My setup is slightly different, as I'm booting with grub2, not the EFI stub, but the behavior is exactly the same: a scrambled, non-updating screen after the handover from efifb. I've never tried using vgaswitcheroo by typing blindly, though.
Comment 2 Jamie Macdonald 2013-07-17 21:59:32 UTC
This is still an issue with Linux 3.9.9
on my Macbook Pro 17" Early 2009 (5,2)

According to the Wikipedia article: https://en.wikipedia.org/wiki/Macbook_pro , MBP 5,1 (15" late 2008/early 2009) and MBP 5,2 (17" early 2009) share the same graphics setup.

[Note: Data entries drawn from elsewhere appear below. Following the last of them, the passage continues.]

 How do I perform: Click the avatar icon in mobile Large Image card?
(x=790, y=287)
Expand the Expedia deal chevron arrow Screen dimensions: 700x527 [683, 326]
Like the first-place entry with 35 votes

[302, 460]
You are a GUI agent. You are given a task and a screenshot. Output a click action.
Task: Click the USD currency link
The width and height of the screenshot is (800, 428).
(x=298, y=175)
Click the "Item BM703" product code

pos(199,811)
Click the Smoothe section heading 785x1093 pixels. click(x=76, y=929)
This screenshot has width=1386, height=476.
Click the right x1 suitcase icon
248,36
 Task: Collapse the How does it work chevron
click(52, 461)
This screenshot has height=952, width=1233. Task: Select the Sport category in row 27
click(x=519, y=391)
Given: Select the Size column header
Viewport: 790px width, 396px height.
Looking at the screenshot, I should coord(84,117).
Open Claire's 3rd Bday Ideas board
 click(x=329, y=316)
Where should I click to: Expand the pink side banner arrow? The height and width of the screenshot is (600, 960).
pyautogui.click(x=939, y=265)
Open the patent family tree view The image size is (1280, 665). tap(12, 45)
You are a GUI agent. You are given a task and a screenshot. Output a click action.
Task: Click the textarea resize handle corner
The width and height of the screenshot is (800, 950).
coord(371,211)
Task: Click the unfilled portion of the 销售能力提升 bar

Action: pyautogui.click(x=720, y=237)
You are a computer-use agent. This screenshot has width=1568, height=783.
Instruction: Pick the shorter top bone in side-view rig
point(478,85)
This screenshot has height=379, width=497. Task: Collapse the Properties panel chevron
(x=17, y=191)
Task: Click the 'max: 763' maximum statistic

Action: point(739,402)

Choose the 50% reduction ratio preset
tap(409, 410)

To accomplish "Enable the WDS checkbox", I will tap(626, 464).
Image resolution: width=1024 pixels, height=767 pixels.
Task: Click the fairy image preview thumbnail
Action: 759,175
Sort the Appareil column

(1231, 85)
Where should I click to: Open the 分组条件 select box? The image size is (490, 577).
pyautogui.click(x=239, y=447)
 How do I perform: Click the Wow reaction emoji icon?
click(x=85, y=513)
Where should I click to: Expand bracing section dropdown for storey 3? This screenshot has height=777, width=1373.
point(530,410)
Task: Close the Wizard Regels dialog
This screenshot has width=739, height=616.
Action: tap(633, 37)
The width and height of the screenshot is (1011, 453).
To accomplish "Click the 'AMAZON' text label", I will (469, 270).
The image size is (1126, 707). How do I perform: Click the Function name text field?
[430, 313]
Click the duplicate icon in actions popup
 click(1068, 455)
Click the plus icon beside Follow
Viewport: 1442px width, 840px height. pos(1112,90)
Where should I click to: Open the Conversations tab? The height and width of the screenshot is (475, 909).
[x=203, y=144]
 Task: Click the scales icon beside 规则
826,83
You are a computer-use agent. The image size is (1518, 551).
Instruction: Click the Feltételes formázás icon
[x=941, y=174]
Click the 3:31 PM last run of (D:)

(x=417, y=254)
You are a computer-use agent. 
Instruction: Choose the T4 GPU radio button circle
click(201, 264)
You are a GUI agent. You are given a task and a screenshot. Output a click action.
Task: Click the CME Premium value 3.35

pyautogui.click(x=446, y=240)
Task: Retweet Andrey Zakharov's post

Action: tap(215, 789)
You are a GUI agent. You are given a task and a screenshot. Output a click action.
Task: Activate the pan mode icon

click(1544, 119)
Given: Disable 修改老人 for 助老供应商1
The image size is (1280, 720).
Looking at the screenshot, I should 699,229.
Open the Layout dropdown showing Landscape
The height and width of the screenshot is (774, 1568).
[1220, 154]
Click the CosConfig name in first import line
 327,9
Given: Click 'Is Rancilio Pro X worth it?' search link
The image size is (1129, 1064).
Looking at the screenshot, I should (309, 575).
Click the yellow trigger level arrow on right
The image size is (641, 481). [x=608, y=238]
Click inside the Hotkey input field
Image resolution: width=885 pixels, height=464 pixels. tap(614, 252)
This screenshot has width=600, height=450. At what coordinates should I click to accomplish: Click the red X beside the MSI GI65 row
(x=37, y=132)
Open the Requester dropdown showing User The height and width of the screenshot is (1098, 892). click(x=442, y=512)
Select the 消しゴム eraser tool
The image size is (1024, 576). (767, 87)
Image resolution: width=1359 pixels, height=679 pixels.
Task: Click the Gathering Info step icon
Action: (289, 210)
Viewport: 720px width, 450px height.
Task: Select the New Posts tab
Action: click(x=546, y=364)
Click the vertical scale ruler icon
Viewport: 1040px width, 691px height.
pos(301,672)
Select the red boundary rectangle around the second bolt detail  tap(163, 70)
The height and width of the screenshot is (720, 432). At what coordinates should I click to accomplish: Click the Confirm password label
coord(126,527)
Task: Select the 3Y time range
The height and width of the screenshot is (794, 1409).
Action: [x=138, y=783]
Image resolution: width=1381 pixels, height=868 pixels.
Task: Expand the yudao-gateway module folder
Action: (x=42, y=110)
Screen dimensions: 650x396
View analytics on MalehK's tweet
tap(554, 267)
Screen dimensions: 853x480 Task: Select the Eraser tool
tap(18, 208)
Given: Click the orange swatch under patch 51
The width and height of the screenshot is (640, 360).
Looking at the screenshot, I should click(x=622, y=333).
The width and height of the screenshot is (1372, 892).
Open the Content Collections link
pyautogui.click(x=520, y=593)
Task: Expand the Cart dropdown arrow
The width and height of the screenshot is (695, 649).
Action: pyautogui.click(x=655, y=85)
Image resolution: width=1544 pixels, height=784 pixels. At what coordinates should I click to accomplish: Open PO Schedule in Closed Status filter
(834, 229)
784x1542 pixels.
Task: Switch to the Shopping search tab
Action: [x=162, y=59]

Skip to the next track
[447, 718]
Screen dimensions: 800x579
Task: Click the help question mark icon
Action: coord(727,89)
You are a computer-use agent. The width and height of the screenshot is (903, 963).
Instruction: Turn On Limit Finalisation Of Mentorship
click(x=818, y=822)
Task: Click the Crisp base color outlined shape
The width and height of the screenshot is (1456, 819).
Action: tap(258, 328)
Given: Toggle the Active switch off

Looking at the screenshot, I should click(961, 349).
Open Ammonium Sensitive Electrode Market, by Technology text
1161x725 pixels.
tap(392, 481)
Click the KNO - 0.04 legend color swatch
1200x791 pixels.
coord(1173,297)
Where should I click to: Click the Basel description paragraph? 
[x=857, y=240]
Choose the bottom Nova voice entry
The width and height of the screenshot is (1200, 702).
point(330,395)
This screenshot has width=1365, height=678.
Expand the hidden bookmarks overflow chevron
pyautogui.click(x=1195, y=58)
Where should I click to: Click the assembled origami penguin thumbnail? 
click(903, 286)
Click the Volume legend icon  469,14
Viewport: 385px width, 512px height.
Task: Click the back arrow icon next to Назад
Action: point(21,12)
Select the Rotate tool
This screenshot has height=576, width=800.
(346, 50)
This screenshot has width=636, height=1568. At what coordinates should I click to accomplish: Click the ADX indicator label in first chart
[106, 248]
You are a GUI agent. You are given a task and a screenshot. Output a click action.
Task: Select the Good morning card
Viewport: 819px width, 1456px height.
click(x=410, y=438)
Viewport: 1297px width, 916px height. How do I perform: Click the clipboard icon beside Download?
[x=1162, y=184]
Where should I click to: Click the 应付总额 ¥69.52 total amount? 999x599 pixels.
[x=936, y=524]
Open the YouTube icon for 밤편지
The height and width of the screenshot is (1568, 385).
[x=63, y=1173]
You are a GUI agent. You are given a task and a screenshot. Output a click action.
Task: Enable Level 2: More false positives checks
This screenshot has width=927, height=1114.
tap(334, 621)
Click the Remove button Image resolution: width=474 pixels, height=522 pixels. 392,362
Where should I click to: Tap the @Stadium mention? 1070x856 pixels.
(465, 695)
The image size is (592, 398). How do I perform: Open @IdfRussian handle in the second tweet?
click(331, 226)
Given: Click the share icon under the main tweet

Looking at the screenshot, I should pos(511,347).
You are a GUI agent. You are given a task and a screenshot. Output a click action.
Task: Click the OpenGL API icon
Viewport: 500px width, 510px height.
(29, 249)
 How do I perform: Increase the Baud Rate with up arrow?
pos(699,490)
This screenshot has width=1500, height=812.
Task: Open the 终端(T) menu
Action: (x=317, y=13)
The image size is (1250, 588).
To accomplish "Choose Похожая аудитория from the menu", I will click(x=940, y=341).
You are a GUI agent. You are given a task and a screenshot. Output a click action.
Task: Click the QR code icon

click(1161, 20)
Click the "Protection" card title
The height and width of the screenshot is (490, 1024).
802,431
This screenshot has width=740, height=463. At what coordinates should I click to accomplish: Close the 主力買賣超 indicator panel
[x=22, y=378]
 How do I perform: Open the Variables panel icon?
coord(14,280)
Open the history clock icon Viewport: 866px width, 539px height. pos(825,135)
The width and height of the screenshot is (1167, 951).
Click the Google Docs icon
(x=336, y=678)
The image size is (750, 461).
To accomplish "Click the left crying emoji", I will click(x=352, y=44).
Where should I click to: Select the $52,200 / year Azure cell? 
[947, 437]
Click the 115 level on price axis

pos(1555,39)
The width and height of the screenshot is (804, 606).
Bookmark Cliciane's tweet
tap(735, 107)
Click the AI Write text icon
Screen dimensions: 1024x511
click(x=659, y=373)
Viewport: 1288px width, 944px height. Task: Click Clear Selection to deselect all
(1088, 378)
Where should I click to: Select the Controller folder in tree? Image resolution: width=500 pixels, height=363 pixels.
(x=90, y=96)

MBP 5,1 5,3 5,4 5,5 (13", 15", 17" mid 2009) look the same too.
Comment 3 Matyas 2013-07-23 21:56:27 UTC
I am also experiencing this issue.

I am booting the kernel EFI stub using refind on my macbook 5,1.
This model is fitted only with nvidia 9400M.

I use nouveau.noaccel=1 as a boot parameter.
This way I at least get a scrambled screen after the efifb handover.
Otherwise the screen would just freeze.

When I can see that the init script finished, I blindly log in and type pm-suspend.
Than I press the power button to wake from suspend.
Now, I am presented with a usable screen, but not accelerated.
I can also run X.

I am running Gentoo. Tried vanilla and git kernels in and out of tree without luck, from version 3.7.4 till 3.10.1

Clearly it is a handover problem. If there is any useful information I can provide let me know how.
Comment 4 Matyas 2013-07-23 22:27:33 UTC
Created attachment 82879 [details]
Kernel messages with nouveau verbose debug enabled

I remembered that I had nouveau debug on already, so here are the kernel messages. Kernel: vanilla 3.10.0 from Gentoo Packages
Comment 5 Emil Velikov 2013-07-23 22:52:07 UTC
Great find Matyas

If you're interested in cutting short the sequence you can forcepost the card, thus it should have you the suspend/resume trick. Use
nouveau.config=NvForcePost=1

Curious if the above will give you acceleration or only a working output/monitor
(ie. try it with and without noaccel=1)

Cheers
Comment 6 Joanand 2013-07-24 11:58:49 UTC
(In reply to comment #5)
> Great find Matyas
> 
> If you're interested in cutting short the sequence you can forcepost the
> card, thus it should have you the suspend/resume trick. Use
> nouveau.config=NvForcePost=1
> 
> Curious if the above will give you acceleration or only a working
> output/monitor
> (ie. try it with and without noaccel=1)
> 
> Cheers

Hi,
On my MBP, if I do not use noaccel=1, then the whole system crashes.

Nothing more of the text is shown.